Last week, a supply chain attack on LiteLLM compromised the credentials of thousands of organizations through a single poisoned PyPI package. The attacker used stolen credentials from one security tool to hijack another, then cascaded across five package ecosystems in two weeks.
The incident was a reminder that every tool in your pipeline is a trust decision. When you install a GitHub Action, a Docker image, or a package, you're trusting that the maintainer's account hasn't been compromised and that the artifact hasn't been tampered with.
We take that trust seriously. Here's how Rosentic is designed.
Your code is analyzed and discarded. It is never persisted, never transmitted to storage, and never accessible after the scan completes.
This isn't just a policy. It's an architectural decision that holds across every deployment model we'll ever ship.
| Deployment | How code is handled | Status |
|---|---|---|
| GitHub Action | Code lives on your GitHub runner. The engine runs as a Docker container on that runner, parses the AST, posts results to the PR, and the runner is destroyed. Your code is never transmitted anywhere. | Live |
| GitHub App | Code is transmitted to our analysis server, parsed in an isolated ephemeral container, results are posted, and the code is immediately deleted. Nothing is persisted to disk or database. | Planned |
| VPC Deployment | The engine runs inside your infrastructure. Code never leaves your network. Same trust model as the GitHub Action, with full dashboard features. | Planned |
The LiteLLM attack worked because a maintainer's credentials were stolen and a malicious package was pushed to a trusted registry.
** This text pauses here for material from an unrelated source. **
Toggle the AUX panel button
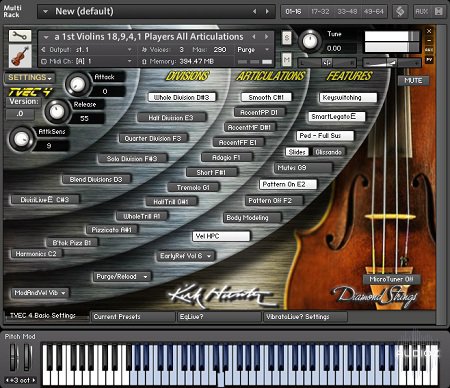Screen dimensions: 450x388 click(x=421, y=12)

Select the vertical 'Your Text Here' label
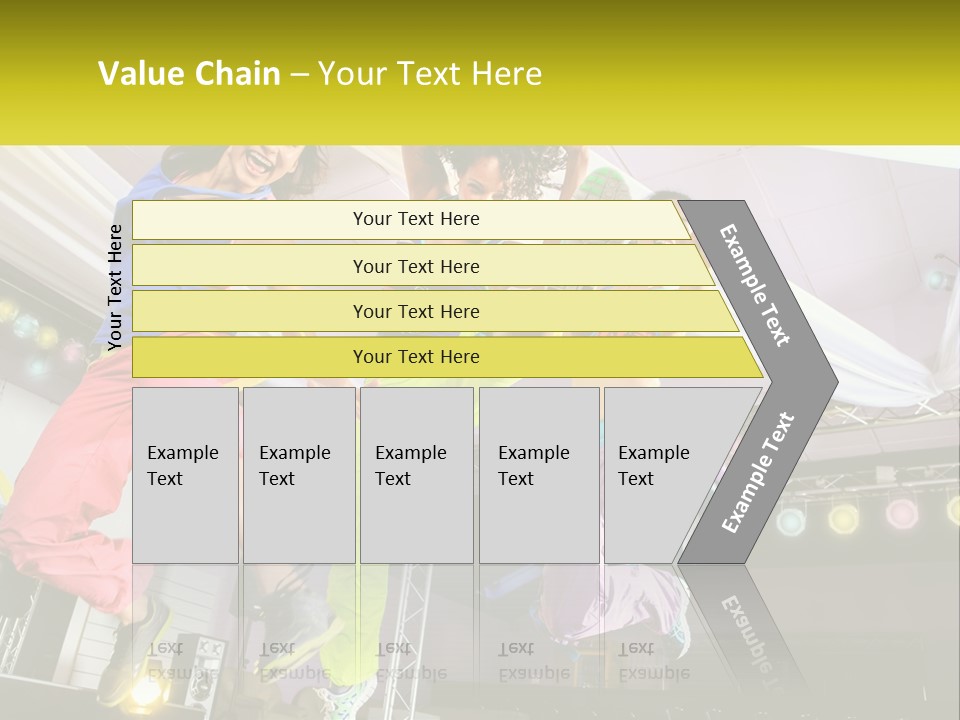point(115,287)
For Rosentic, the equivalent risk would be someone compromising our GitHub account and pushing a malicious Docker image.
Here's what we do about it:
Two-factor authentication on all maintainer accounts. The most common supply chain attacks start with credential theft. 2FA makes that significantly harder.
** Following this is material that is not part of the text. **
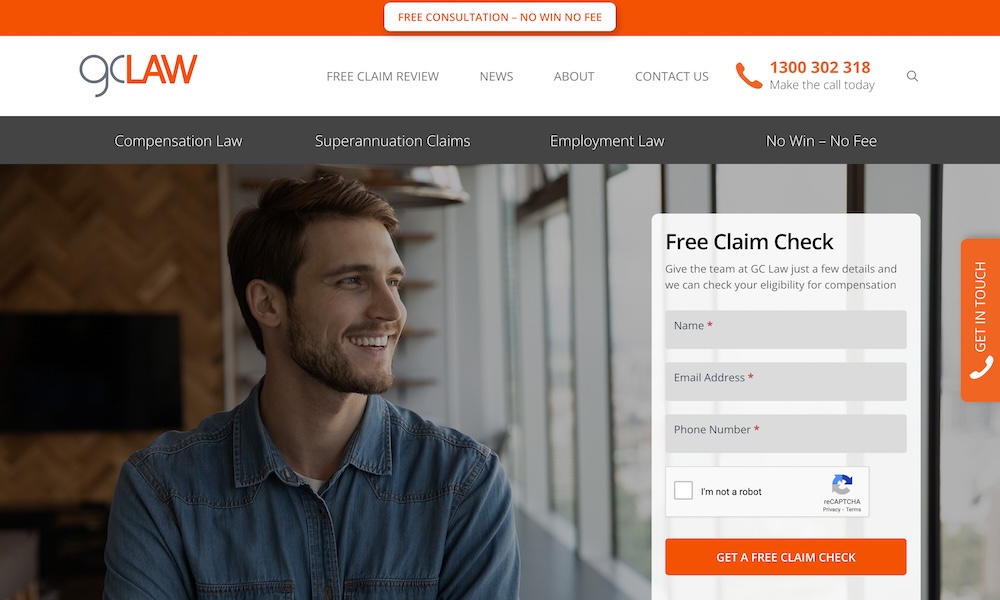Click the orange phone handset icon
Viewport: 1000px width, 600px height.
[749, 76]
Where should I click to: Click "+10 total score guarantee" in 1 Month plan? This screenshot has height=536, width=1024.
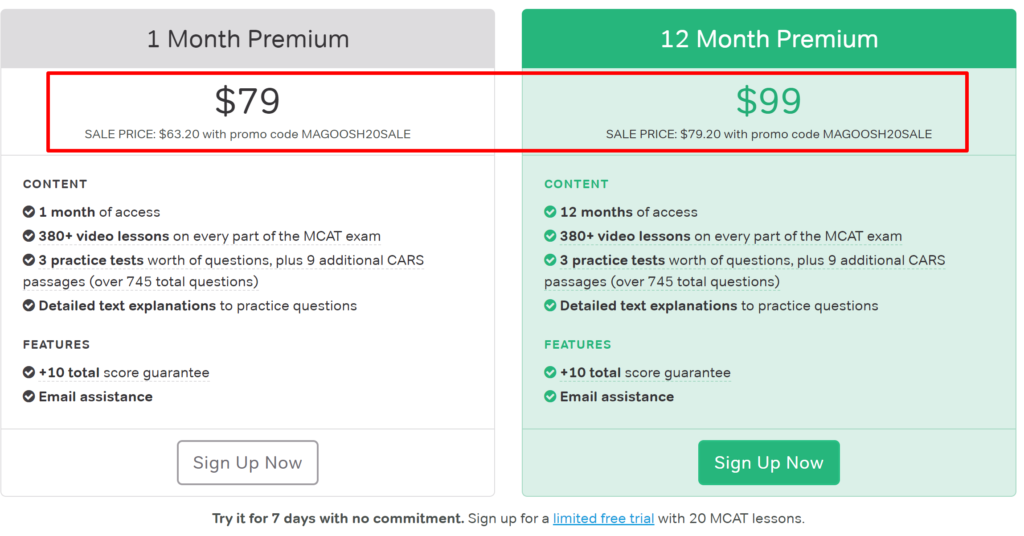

Docker images pinned by SHA digest. The GitHub Action references a specific image hash, not a mutable tag like :latest. Even if someone pushed a malicious image, existing installs would continue using the verified image.
Minimal credential surface. The GitHub Action uses the standard GITHUB_TOKEN that GitHub provides to every Action automatically. No additional secrets, tokens, or configuration required to get started.
No network calls. The engine doesn't phone home, doesn't send telemetry about your code, and doesn't make outbound requests. If you monitored its network traffic, you'd see PR comment posts to the GitHub API and nothing else.
Deterministic analysis. The engine is AST parsing via tree-sitter, not LLM inference. There's no model to poison, no prompt to inject, no inference endpoint to intercept. Same input produces the same output every time.
The promise of AI coding agents is enormous. Teams shipping 10x faster. Engineers freed from mechanical work to focus on architecture and design. Every company in the world becoming a software company because the cost of building just dropped by an order of magnitude.
But right now, every headline is about risk. AI code has more bugs. AI agents caused an outage. A supply chain attack was vibe-coded. The backlash is making engineering leaders cautious when they should be accelerating.
Rosentic exists to make that acceleration safe. Not by slowing agents down, but by checking their work at the seams - the boundaries between branches where invisible breaks hide. When engineering managers trust that incompatible code will be caught before it merges, they're free to add more agents, run more experiments, and ship faster.
The more agents you run, the more you need this verification layer. And the better that layer works, the more confidently you can adopt AI across your engineering organization.
We're not slowing anyone down. We're making it safe to go faster.
Your code is never stored. Your agents are free to run. The seams are checked. That's the deal.